My textbook, Deep Learning by Goodfellow, Bengio, and Courville, says the following in a section on constrained optimization:
Sometimes we wish not only to maximize or minimize a function $f(\mathbf{x})$ over all possible values of $\mathbf{x}$. Instead we may wish to find the maximal or minimal value of $f(\mathbf{x})$ for values of $\mathbf{x}$ in some set $\mathbb{S}$. This is known as constrained optimization. Points $\mathbf{x}$ that lie within the set $\mathbb{S}$ are called feasible points in constrained optimization terminology.
We often wish to find a solution that is small in some sense. A common approach in such situations is to impose a norm constraint, such as $||\mathbf{x}|| \le 1$.
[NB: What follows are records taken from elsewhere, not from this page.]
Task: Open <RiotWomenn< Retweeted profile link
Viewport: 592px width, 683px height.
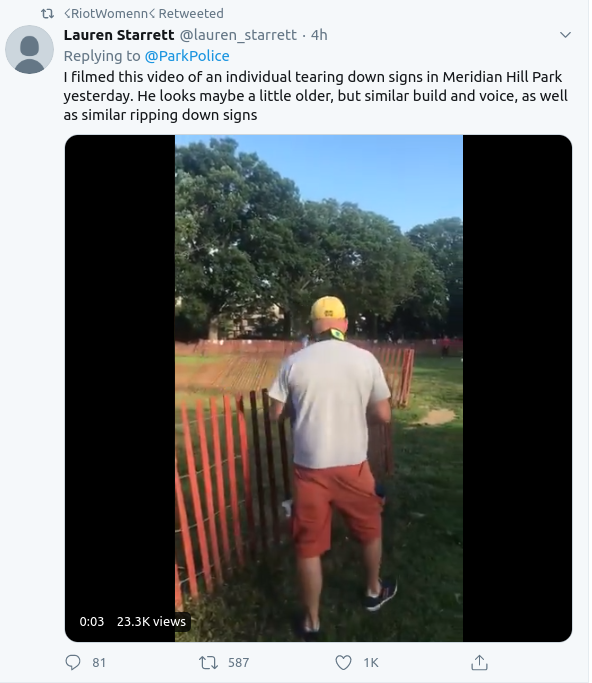Action: (x=143, y=14)
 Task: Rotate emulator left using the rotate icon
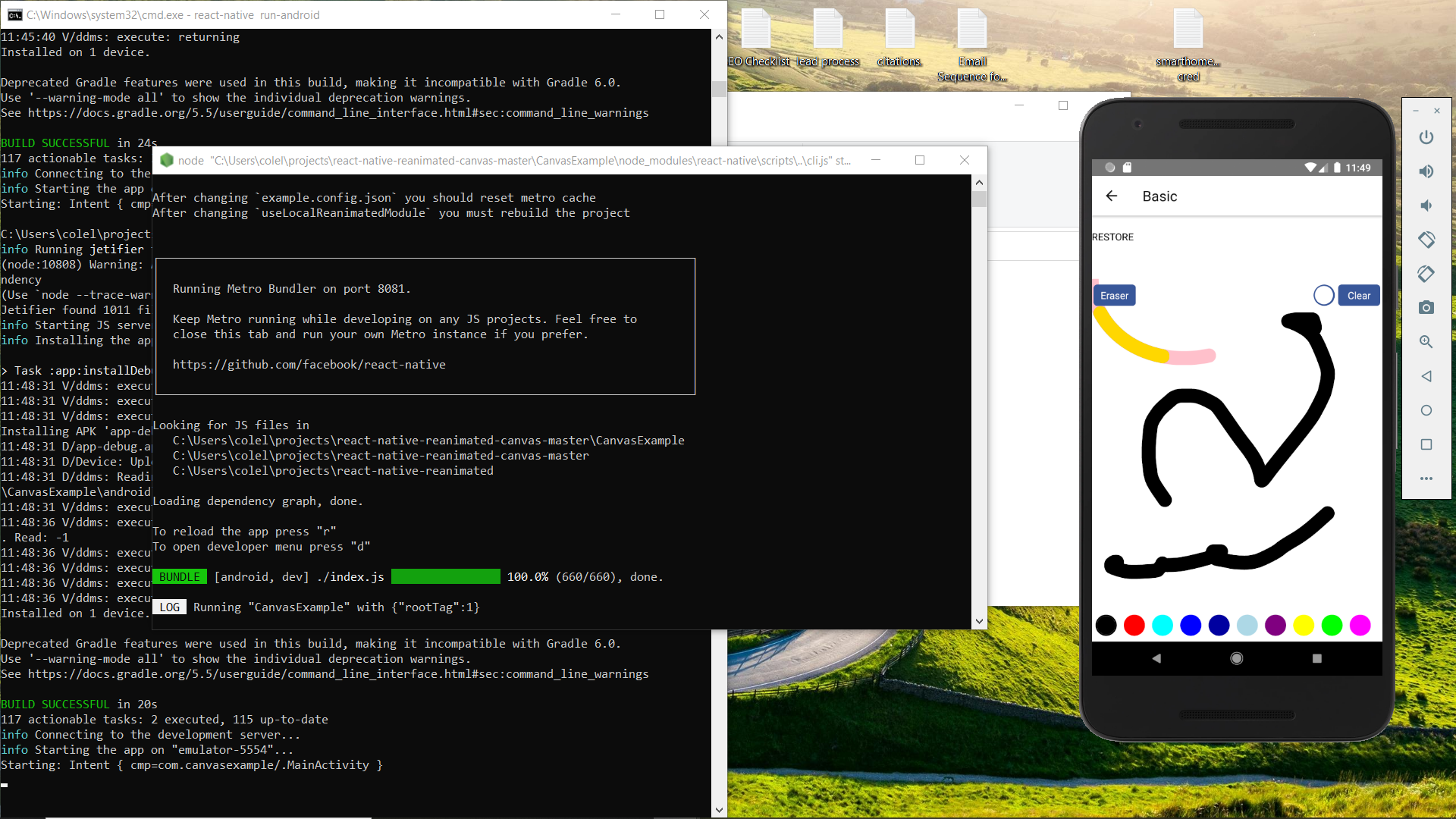tap(1426, 240)
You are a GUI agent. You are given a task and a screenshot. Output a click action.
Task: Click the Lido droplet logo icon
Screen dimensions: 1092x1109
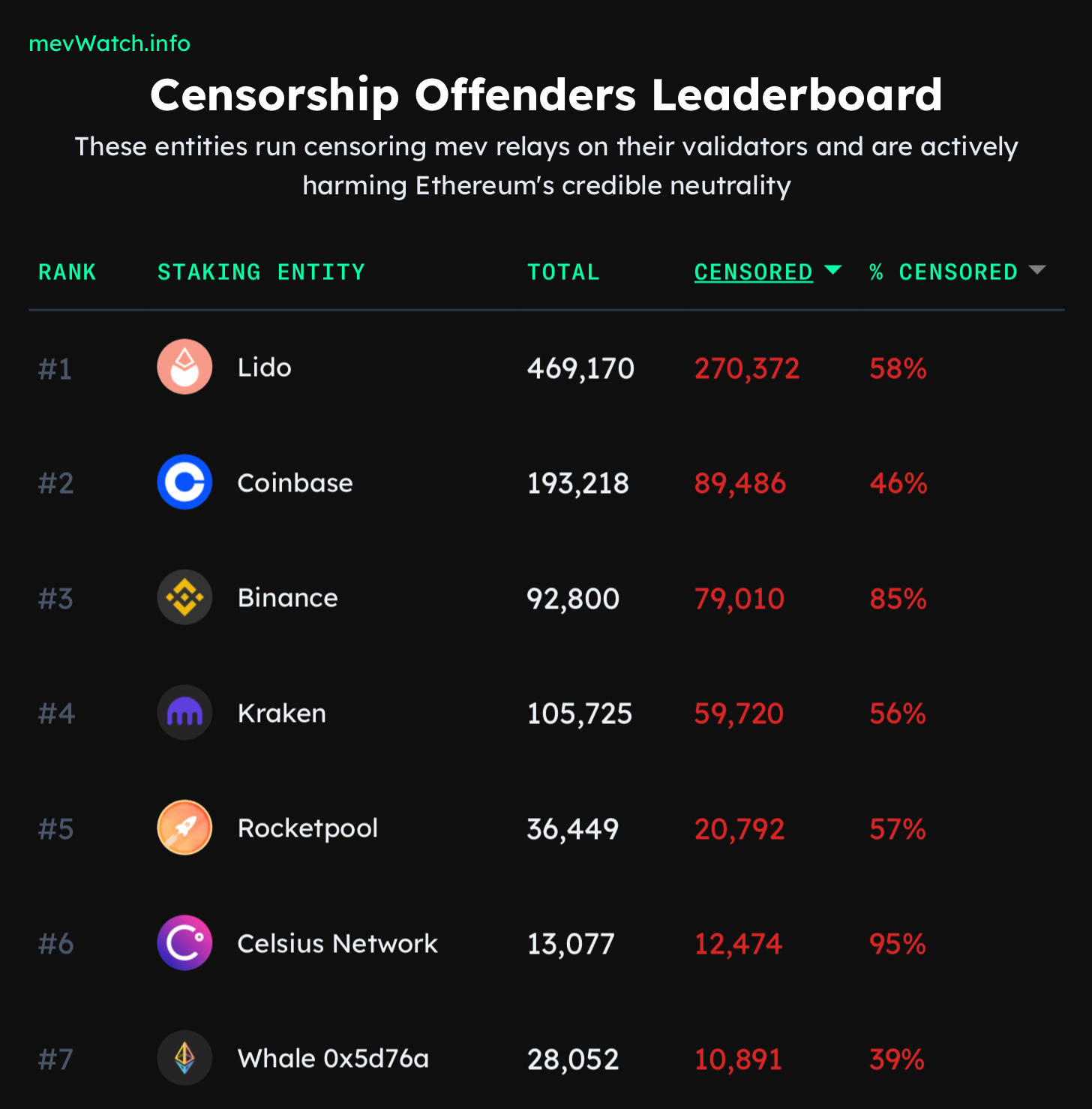coord(184,367)
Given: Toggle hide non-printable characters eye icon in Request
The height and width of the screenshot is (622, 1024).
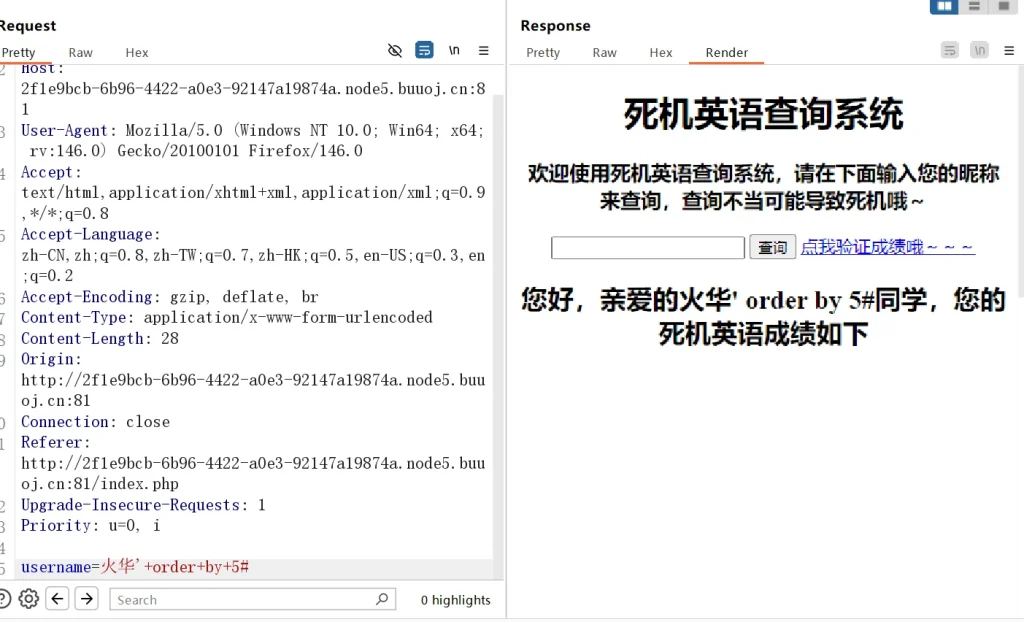Looking at the screenshot, I should point(395,50).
What I don't understand is that, if we wish to find a solution that is small in some sense, then why would we impose a norm constraint on the input rather than on the output? After all, that is not how a function necessarily works: Putting a small input into a function does not necessarily mean that the output will also be small. This obviously depends on the function itself, and it seems like a very elementary fallacy - something a student learning functions for the first time would think. So why would we not, in some way, impose a norm constraint on the output instead? For instance, by iteratively selecting "small values" for the input and discarding values of the input/output when the output violates the imposed norm constraint, until we get an input value that leads to an acceptable output value within the imposed norm constraint?
I would greatly appreciate it if people could please take the time to clarify this.
By solution, they means $x$, they are not referring to $f(x)$.
One example is we might want to $\|x\|_1$ to be small as that would encourage the solution to be sparse and hence that could be more interpretable.